Who are you? Are you in touch with all of your darkest fantasies? Have you created a life for yourself where you can experience them? I have. I am fucking crazy, but I am free.
- Lana Del Rey
“John didn’t look at anyone the way he looked at Paul.” — Cynthia Lennon
“One of my great memories from John is from when we were having some argument. I was disagreeing and we were calling each other names. We let it settle for a second and then he lowered his glasses and he said, ‘It’s only me…’ and then he put his glasses back on again. To me, that was John.” -Paul
“We were each other’s intimates.” -Paul, The Beatles: A Biography
“Paul and I know each other on a lot of different levels that very few people know about.” -John
Q Magazine - 1998 Q: “If John Lennon could come back for a day, how would you spend it with him?” Paul: “In bed.”
“I have had two companions in my life. Paul McCartney and Yoko Ono. That’s not bad” –John
Interview of 1975 for Hit parader Q: “Yeah, your friends…” John: “Yes, all your best friends let you know what’s going on. I was trying to put it ‘round that I was gay, you know– I thought that would throw them off… dancing at all the gay clubs in Los Angeles, flirting with the boys… but it never got off the ground.” Q: “I think I’ve only heard that lately about Paul.” John: “Oh, I’ve had him, he’s no good.” (laughter)
John talking about when Paul first joined The Quarry Men: “But he was good, he was worth having. He looked like Elvis. I dug him.”
“Whatever bad things John said about me, he would also slip his glasses down to the end of his nose and say, ’I love you’. That’s really what I hold on to. That’s what I believe. The rest is showing off.” -Paul
“A song by an old estranged fiancee of mine called Paul” -John speaking of “I Saw Her Standing There”

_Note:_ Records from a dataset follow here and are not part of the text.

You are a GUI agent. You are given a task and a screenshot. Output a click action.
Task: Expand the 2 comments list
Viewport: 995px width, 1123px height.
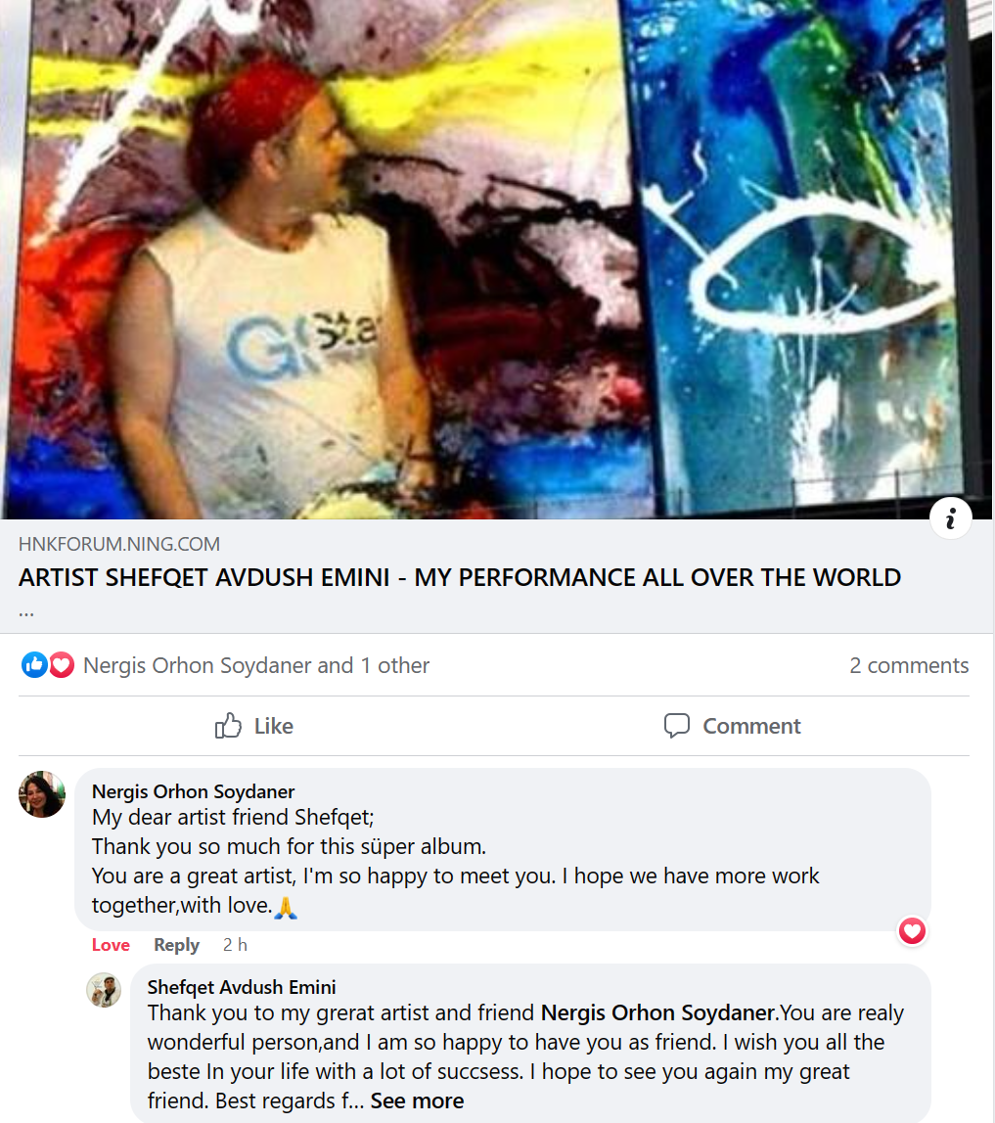click(909, 665)
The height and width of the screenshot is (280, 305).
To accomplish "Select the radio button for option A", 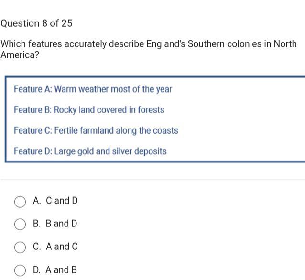I will click(x=20, y=202).
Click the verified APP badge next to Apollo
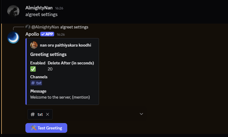Image resolution: width=228 pixels, height=137 pixels. tap(47, 34)
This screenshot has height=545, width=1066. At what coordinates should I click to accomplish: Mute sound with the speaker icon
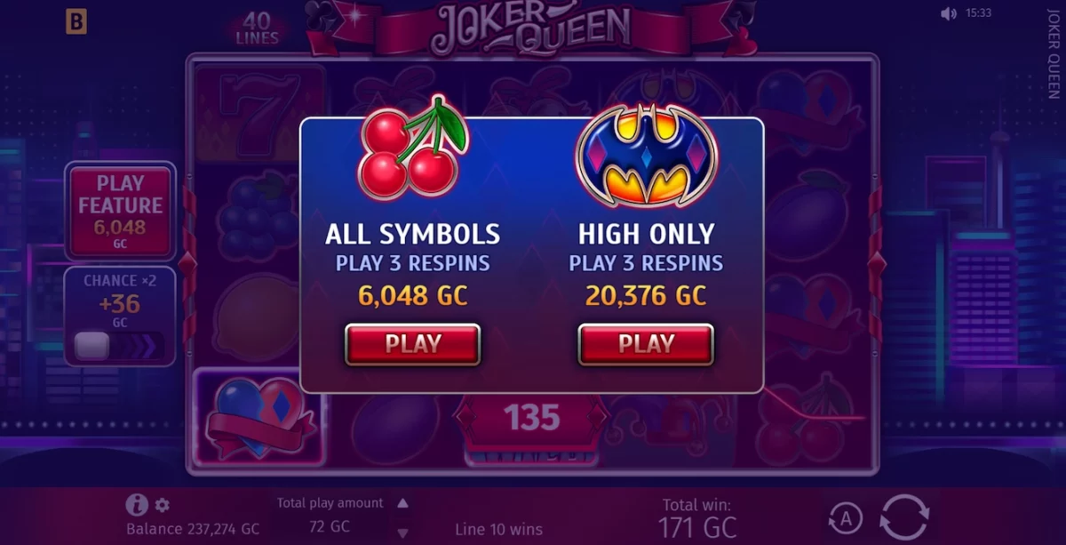click(949, 13)
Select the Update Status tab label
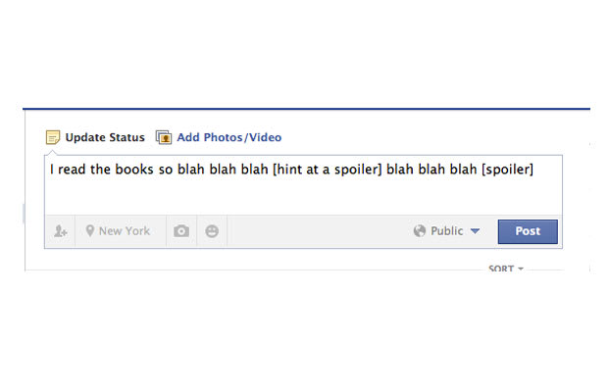The width and height of the screenshot is (608, 392). tap(105, 137)
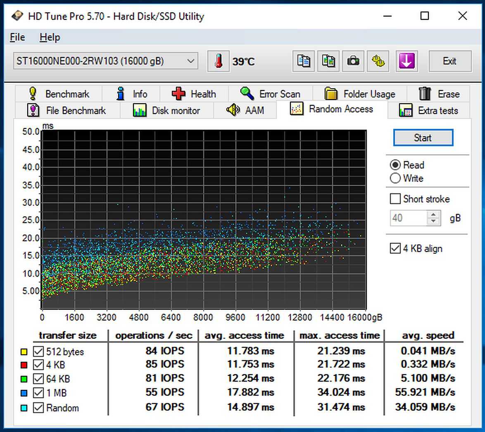This screenshot has height=432, width=485.
Task: Click the red 4 KB color swatch
Action: [x=24, y=365]
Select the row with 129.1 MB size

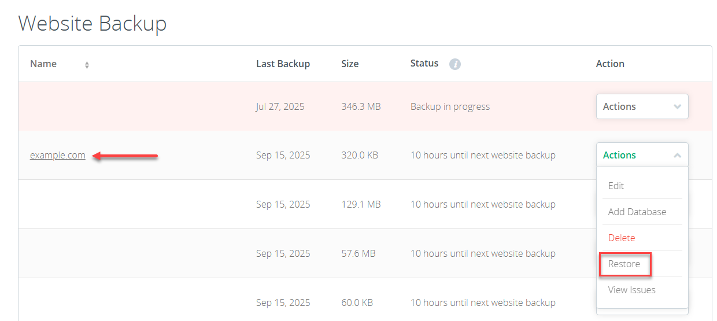pos(361,204)
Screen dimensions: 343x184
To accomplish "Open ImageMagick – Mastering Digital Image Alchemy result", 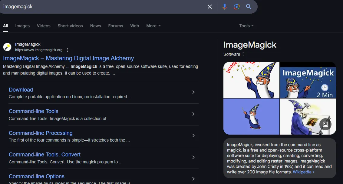I will coord(68,58).

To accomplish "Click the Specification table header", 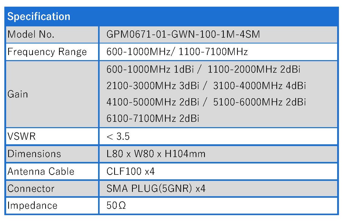I will 39,17.
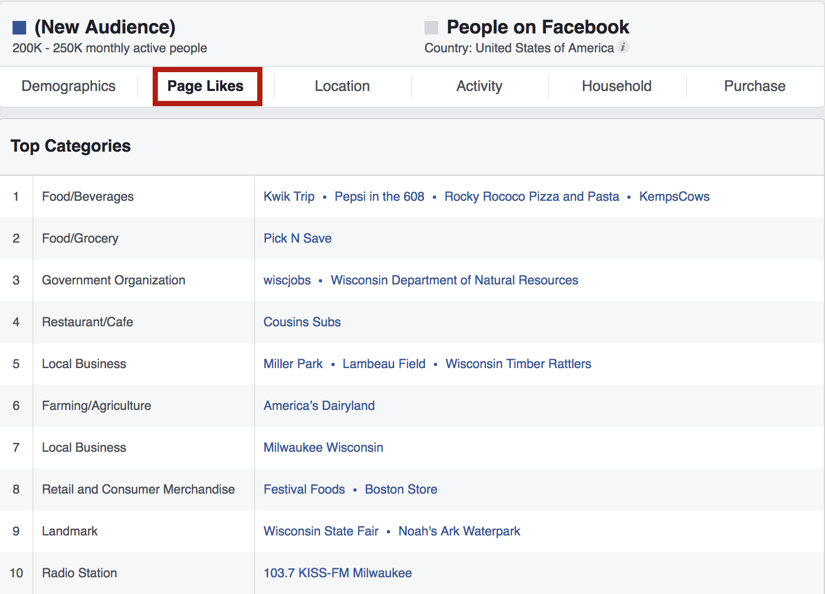
Task: Go to the Activity tab
Action: click(479, 86)
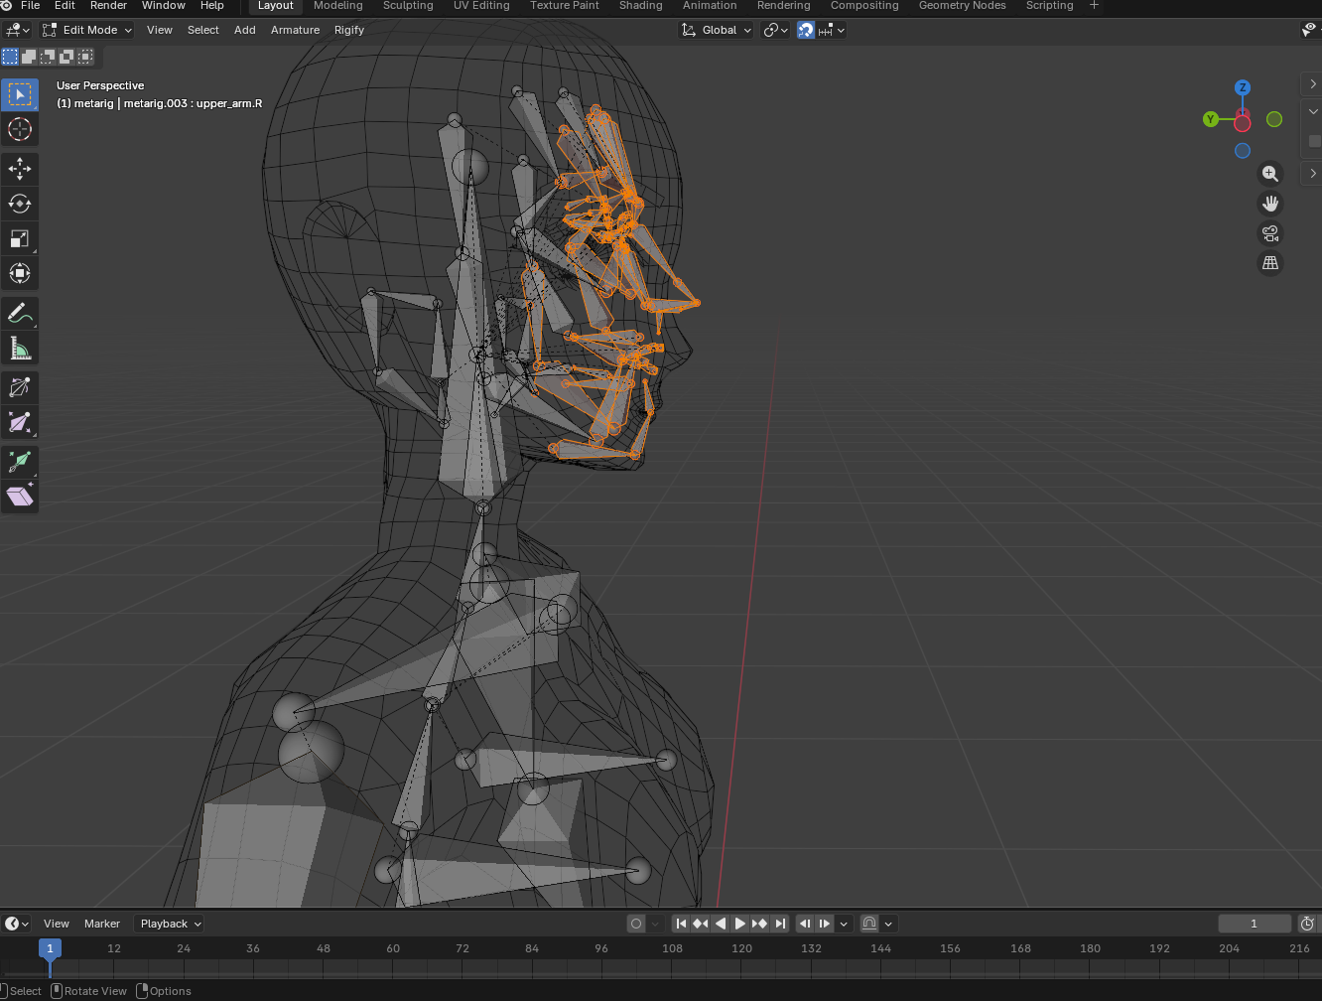Toggle the snapping magnet in header
The width and height of the screenshot is (1322, 1001).
(x=806, y=30)
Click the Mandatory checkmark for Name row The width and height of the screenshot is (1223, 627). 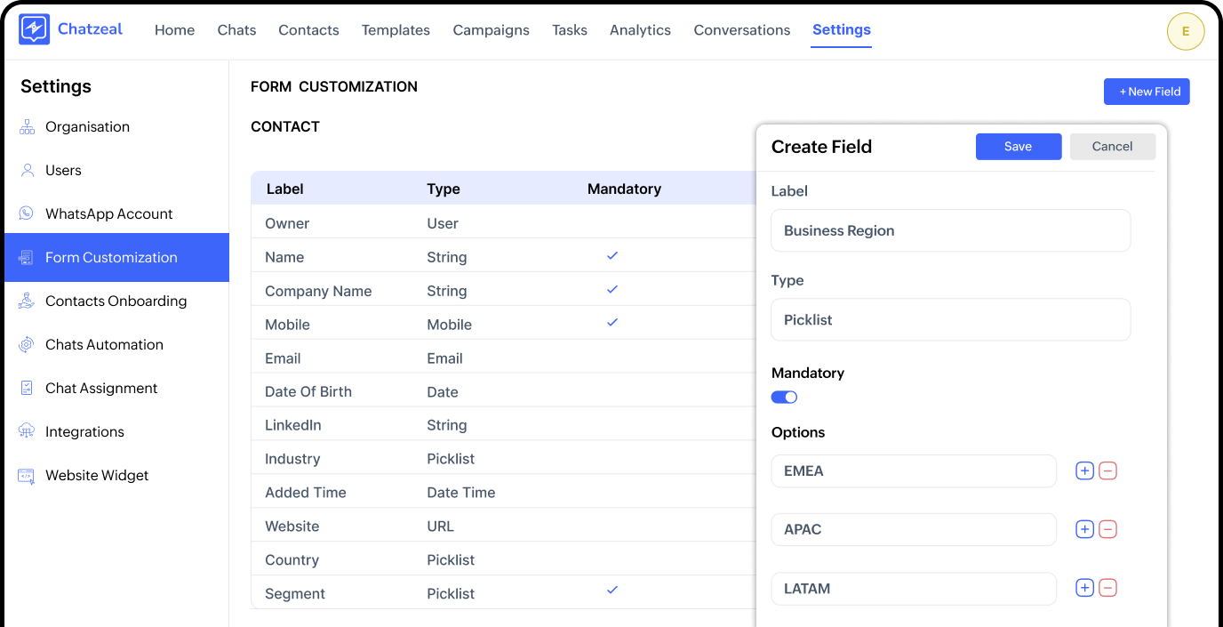click(x=612, y=256)

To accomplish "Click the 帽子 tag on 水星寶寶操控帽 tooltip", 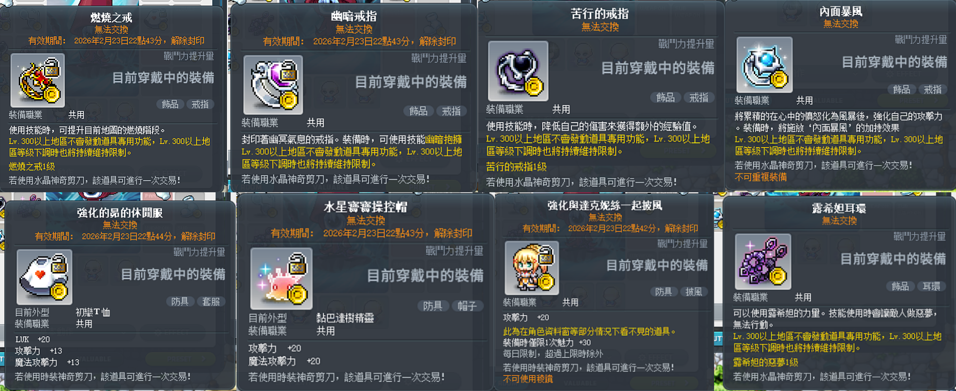I will click(x=467, y=306).
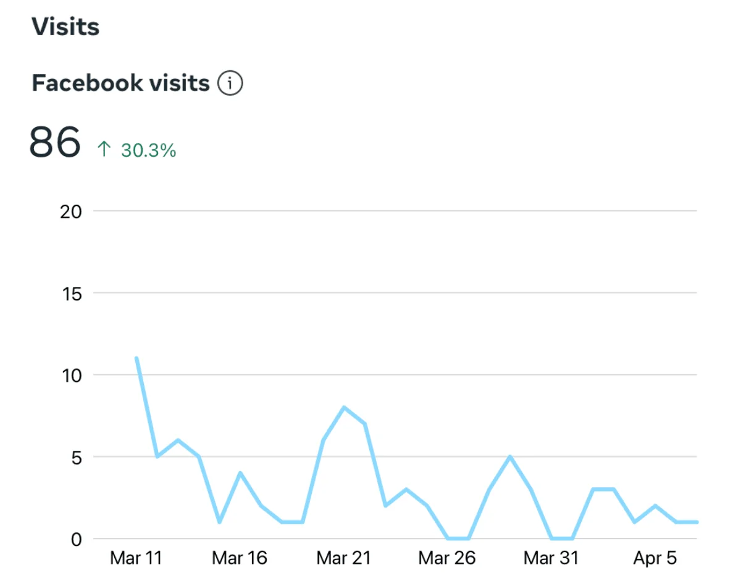Screen dimensions: 741x586
Task: Click the 15 y-axis label
Action: (71, 293)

“She (Yoko) recalls hearing people in the Apple office who called McCartney 'John’s Princess.’” -Unknown (Cant find who said this but it was someone who worked at Apple)
“One time Paul had a chick in bed and John came in and got a pair of scissors and cut all her clothes into pieces calling her a whore and what not. He got like that occassionaly.”-George
“I just saw a girl who said she saw John Lennon walking down the street in New York wearing a button that said, "I love Paul.” she asked him, “Why are you wearing an 'I love Paul’ button?” and he said, “Because I love Paul.”-Harry Nillson
“He was always saying, 'I wonder what Paul is doing.’ When John and I were together, and this is about a week or two before our relationship ended, I remember him saying, 'Do you think I should write with Paul again?’ I said, 'Absolutely. You should because you want to. The two of you as solo performers are good, but together you can’t be beaten.” -May Pang
“We were recording the other night, and I just wasn’t there. Neither was Paul. We were like two robots going through the motions. We do need each other alot. When we used to get together after a month off, we used to be embarrassed about touching each other. We’d do an elaborate handshake just to hide the embarrassment… or we did mad dances. Then we got to hugging each other.” -John
Im just saying if they aren't your OTP they should at least be your BROTP because hell they loved each other SO fucking much and that is obvious. Even after the break-up of the Beatles when they both were so stubborn and angry with each other they still cared for each other so much. Their friendship is golden and a beautiful, beautiful thing.